» **Stored data entries**

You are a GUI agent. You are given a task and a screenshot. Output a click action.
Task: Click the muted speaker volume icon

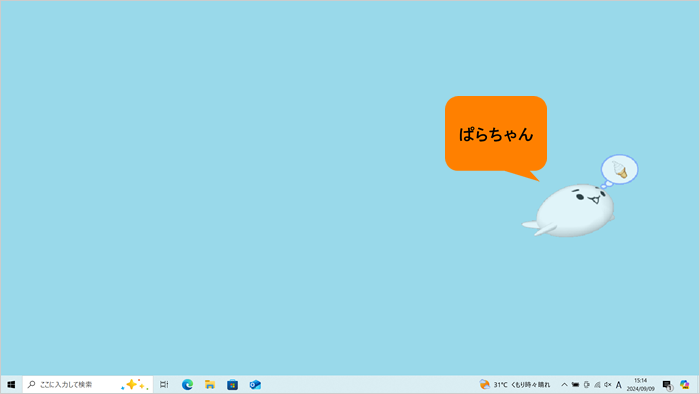click(608, 385)
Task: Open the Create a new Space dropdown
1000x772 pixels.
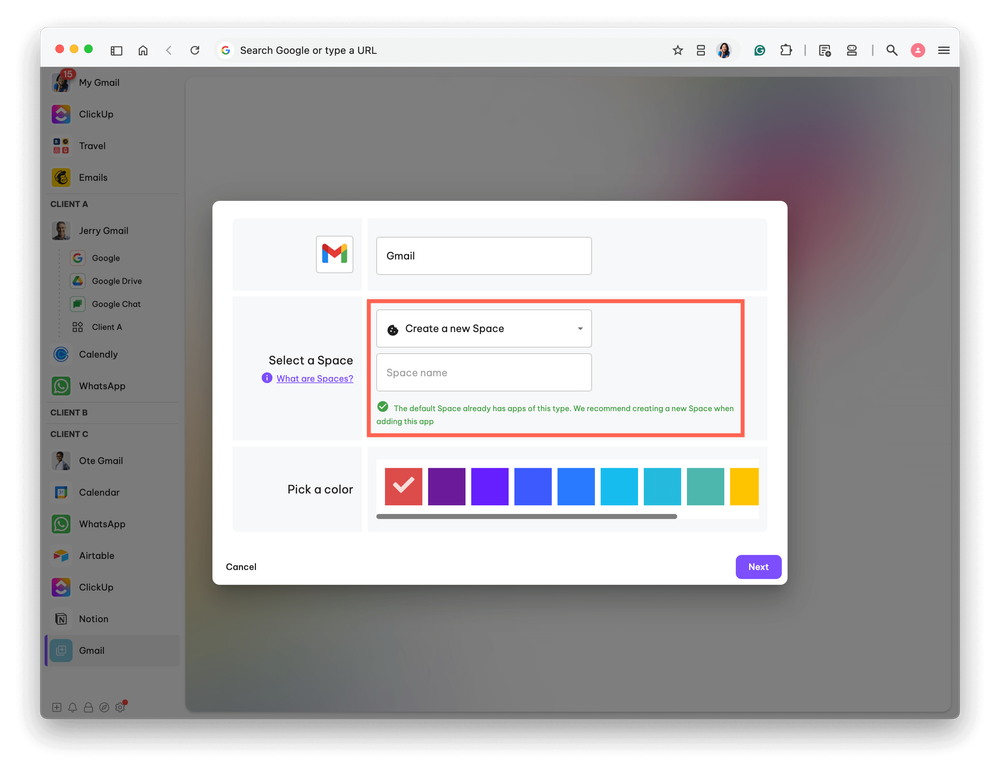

» **Requirement**
Within the entries above, the lines from the one with "Task: Click the muted speaker volume icon" through the final line are to be printed exactly, with the pictures removed.

» **Problem solution**
Task: Click the muted speaker volume icon

click(608, 385)
Task: Open the Create a new Space dropdown
1000x772 pixels.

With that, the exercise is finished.